The irony of this conservative label is that Rollins embraced these new styles, recording albums with both Coleman’s and Coltrane’s band members (Our Man in Jazz and East Broadway Rundown, respectively). But by the end of the sixties he told Balliett in an interview that he was “[disillusioned] with the music scene” and again went on a sabbatical, much of which he spent in India. When he returned to New York in 1972 he began what some have seen as the beginning of a long slow decline.
As rock’s influence grew and fusion became popular among jazz musicians, Rollins, just as he had with Coleman’s “new thing,” once again attempted to meld elements of the latest style into his music. Yet in this instance he seems to have gone too far. He led ensembles structured more like rock groups, heavy on electric bass. His albums, incorporating not just rock, but funk, and disco, came to sound more commercial, often resembling Gato Barbieri more than Sonny Rollins. Of course, these records did not, as some have speculated, somehow impair Rollins’ ability to play thoughtful music. In fact, if one listens closely Rollins can still be heard playing at the same high level he always has. But his great moments of inspiration are fewer, and seem to come in spite of their surroundings, cropping up unaccountably in the middle of an otherwise insipid funk tune or disco track and just as quickly disappearing.
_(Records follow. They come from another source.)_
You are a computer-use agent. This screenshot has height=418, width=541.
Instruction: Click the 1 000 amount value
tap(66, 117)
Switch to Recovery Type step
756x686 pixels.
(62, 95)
But in the eighties—even as he continued to release largely uninspired studio albums—another Sonny Rollins emerged on stage. This was the musician who had learned the art of crowd pleasing from Louis Jordan; who emerged years later from Charlie Parker’s long shadow; and who had devoured and assimilated every avant garde idiom while still remaining, ultimately, himself. He can be seen in this video, shot in 1982, playing an extemporaneous medley in which he weaves together about a dozen disparate songs—including, but not limited to, the anvil chorus from Il Trovatore, the funeral march from Chopin’s second piano sonata, “A-Tisket, A Tasket,” (or, perhaps, “Iko Iko”), “Four,” “Somewhere Over the Rainbow,” and the William Tell Overture. Then, after playing a lick that seems to be a final nod to Louis Jordan, he jumps off the six-foot-high stage, breaks his foot, and then, supine, begins a lovely rendition of “Autumn Nocturne.“
The exact causes of this renaissance remain something of a mystery. But the idea that Rollins should in some sense rediscover his talents—especially while playing alone—has a certain affinity with the simplifying drive of his earlier work, in which he stripped the traditional jazz combo unit of a piano, leaving only saxophone, drums, and bass. Nor does it seem out of keeping with the multiple sabbaticals he took when he felt that the world of professional recording and club performance had, in some sense, corrupted his music. Rollins seems always to have been most comfortable when on his own, playing what comes to him as it comes; the improvised public performance may well be the ideal venue for him.